Chloe* faced similar harassment when she was asked by the local area manager of the high street restaurant chain she worked at: “What’s your blowjob technique like?”
And one summer, while working in a bar where the owner’s son “thought it was his right to sleep with all the waitresses,” Ellie* was faced with him “keeping on at me [about having sex], despite me saying ‘f*** off’." One day he accosted her on the stairs indecently exposing himself.
What these women told me – as anonymous case studies – is a worrying indicator of how women can be and are still treated in the workplace. While the gender pay gap is slowly closing to the point it’s reversed amongst those aged 22-29, the price some young women have to pay in return for their time and effort at work comes in myriad forms of sexual harassment.

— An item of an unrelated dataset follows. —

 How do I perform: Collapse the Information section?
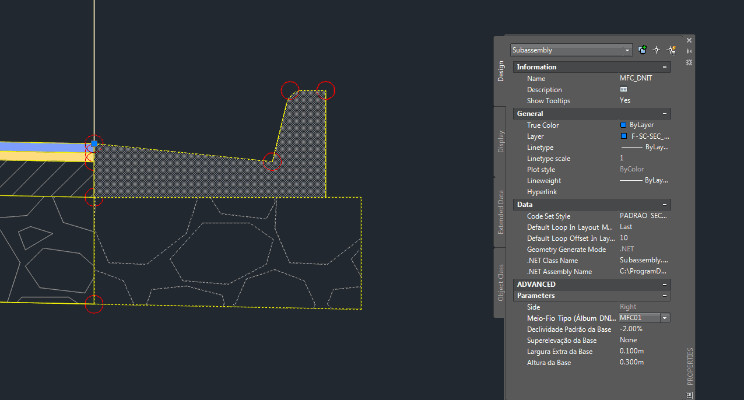(x=665, y=67)
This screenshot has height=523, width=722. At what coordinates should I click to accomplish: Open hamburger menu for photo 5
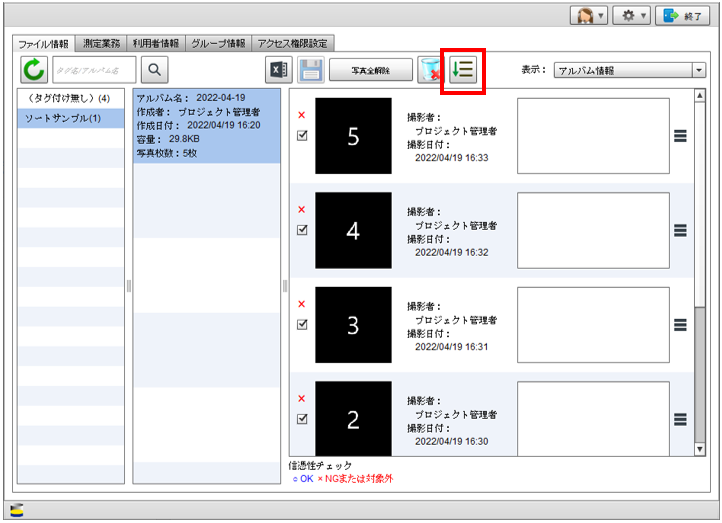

According to new research released today, two-thirds of young women face sexual harassment – ranging from jokes to unwanted sexual touching or advances – at their place of work. In the first ever study of its kind, the “Still just a bit of banter?” investigation conducted by the workers’ union, the Trades Union Congress (TUC), in association with feminist activist Laura Bates’ Everyday Sexism Project, found that 63% of young women between the ages of 18 and 24 had experienced sexual harassment compared to 52% of women of all ages.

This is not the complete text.